Wat draagt Werkgroep III (over mitigatie of het tegengaan van
klimaatverandering) bij dat we in 2007, bij het verschijnen van het Vierde
Assessment Rapport, nog niet wisten? Zeker, een actualisering in ons beeld van
emissies; het vorige rapport ging tot 2004 en nu weten we dat de emissies
tussen 2000 en 2010 sneller zijn gestegen dan de decennia daarvoor, ondanks het
klimaatbeleid dat overal ter wereld wordt uitgevoerd. En de conclusie dat het
nog altijd kan: binnen de tijdens COP16 in Cancun afgesproken
tweegradendoelstelling blijven, als we nu heel hard aan het werk gaan. En het
rapport is er redelijk in geslaagd niet beleidsvoorschrijvend te worden.

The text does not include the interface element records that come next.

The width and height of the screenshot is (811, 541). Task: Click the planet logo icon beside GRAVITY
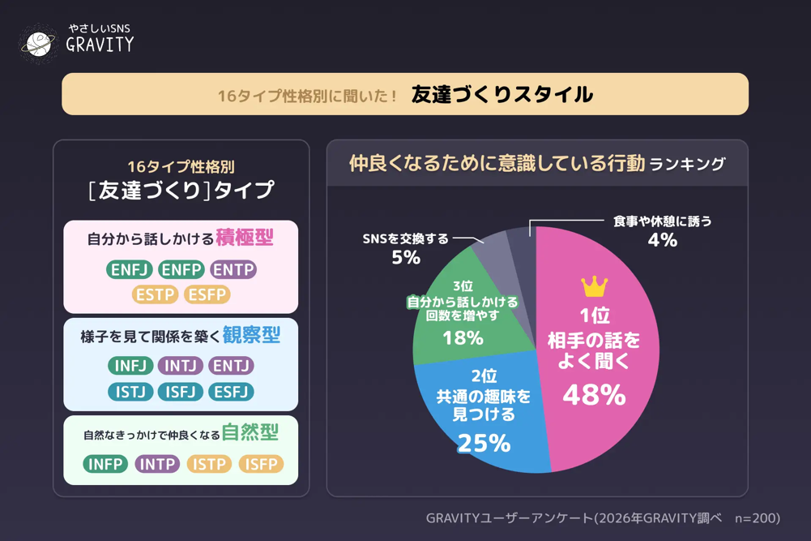[37, 43]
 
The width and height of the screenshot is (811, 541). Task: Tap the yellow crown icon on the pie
[594, 286]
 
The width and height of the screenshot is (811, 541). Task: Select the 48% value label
[594, 395]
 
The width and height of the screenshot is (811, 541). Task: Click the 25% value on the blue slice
[484, 443]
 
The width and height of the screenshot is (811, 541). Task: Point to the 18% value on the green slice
[463, 337]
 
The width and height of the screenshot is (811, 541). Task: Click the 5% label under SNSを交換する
[406, 257]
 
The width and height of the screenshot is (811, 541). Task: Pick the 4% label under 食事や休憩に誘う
[662, 239]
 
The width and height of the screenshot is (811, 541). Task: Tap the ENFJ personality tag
[130, 269]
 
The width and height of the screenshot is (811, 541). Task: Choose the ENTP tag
[233, 269]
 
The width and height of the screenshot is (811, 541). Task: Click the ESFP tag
[207, 294]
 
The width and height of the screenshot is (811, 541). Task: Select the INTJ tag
[181, 366]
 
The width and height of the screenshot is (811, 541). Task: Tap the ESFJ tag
[231, 392]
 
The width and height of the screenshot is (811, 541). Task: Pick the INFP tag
[105, 464]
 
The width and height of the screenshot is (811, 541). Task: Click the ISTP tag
[209, 464]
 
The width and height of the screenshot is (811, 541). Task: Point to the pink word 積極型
[245, 238]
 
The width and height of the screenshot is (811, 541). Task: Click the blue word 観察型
[251, 335]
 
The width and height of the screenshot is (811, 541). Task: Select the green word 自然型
[250, 433]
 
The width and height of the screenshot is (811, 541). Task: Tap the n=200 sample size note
[757, 518]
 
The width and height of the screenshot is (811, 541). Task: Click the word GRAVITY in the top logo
[100, 45]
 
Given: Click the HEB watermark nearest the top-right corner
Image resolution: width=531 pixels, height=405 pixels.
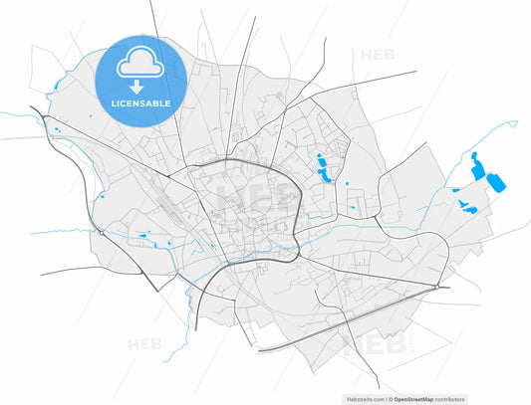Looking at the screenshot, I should (380, 56).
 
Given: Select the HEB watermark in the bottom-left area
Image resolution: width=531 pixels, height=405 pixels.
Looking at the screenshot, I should (145, 345).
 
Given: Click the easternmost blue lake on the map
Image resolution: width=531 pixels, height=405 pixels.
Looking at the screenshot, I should (494, 181).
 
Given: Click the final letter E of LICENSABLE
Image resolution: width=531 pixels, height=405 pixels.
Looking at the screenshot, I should (167, 102).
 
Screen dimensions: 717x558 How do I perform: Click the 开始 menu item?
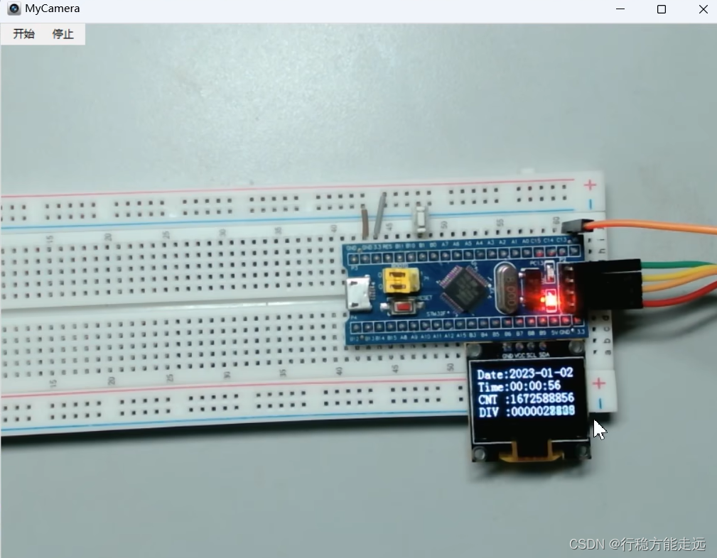23,34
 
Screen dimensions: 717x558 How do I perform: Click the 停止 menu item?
63,34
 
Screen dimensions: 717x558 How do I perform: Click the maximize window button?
662,9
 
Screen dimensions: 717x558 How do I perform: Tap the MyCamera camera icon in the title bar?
14,9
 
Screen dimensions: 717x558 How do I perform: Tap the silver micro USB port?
357,294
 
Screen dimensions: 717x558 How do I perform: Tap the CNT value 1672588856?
544,399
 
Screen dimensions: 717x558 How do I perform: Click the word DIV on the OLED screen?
487,411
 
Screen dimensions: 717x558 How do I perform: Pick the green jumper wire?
682,268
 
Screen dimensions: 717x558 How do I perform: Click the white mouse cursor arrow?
600,429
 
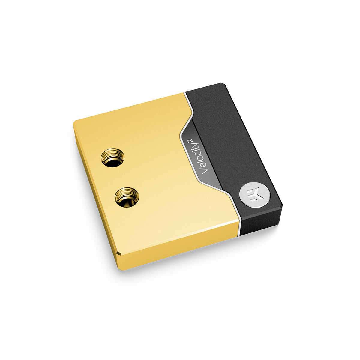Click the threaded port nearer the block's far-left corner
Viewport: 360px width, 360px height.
112,157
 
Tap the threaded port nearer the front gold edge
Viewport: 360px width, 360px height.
127,198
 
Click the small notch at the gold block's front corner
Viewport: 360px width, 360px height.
119,254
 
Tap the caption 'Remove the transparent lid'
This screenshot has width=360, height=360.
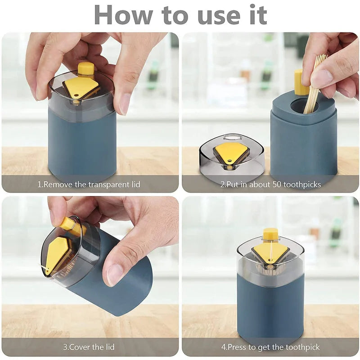point(91,184)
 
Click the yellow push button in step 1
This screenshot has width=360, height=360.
point(86,69)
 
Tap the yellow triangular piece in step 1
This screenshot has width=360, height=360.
point(81,86)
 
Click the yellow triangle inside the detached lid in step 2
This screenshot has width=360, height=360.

We zijn dus weer aan een boel dingen herinnerd. Maar het rapport zelf gaat niet
in op een aantal nieuwe inzichten. Daarbij biedt de beleidssamenvatting weinig
waarmee landen, steden, onderhandelaars
voor een nieuw klimaatverdrag en andere actoren nu echt aan de slag
kunnen. Misschien is dat niet wat een literatuursamenvatting kan doen, maar het
lijkt er wel op dat nieuwe IPCC-rapporten er iedere keer weer een stukje minder
in slagen om beleidsrelevant te zijn en daarmee invloed te hebben op hoe
klimaatbeleid wordt gevoerd. Een organisatie als het IPCC, met een
internationale basis en veel autoriteit, en waar wetenschappelijke kwaliteit
hoog in het vaandel staat, willen we zeker niet kwijt. Maar wellicht is het
toch tijd om de vorm van literatuurassessment van het IPCC onder het licht te houden.
Heleen de Coninck, universiteit
hoofddocent bij het Institute for Science, Innovation and Society (ISIS) aan de
Radboud Universiteit Nijmegen. Was auteur in hoofdstuk 5 (trends and drivers of
emissions) van het Vijfde Assessment Rapport van IPCC Werkgroep III over
klimaatmitigatie. Werkte van 2003 tot en met 2005 als scientific officer voor
de Technical Support Unit van IPCC Werkgroep III (toen onderdeel van het RIVM).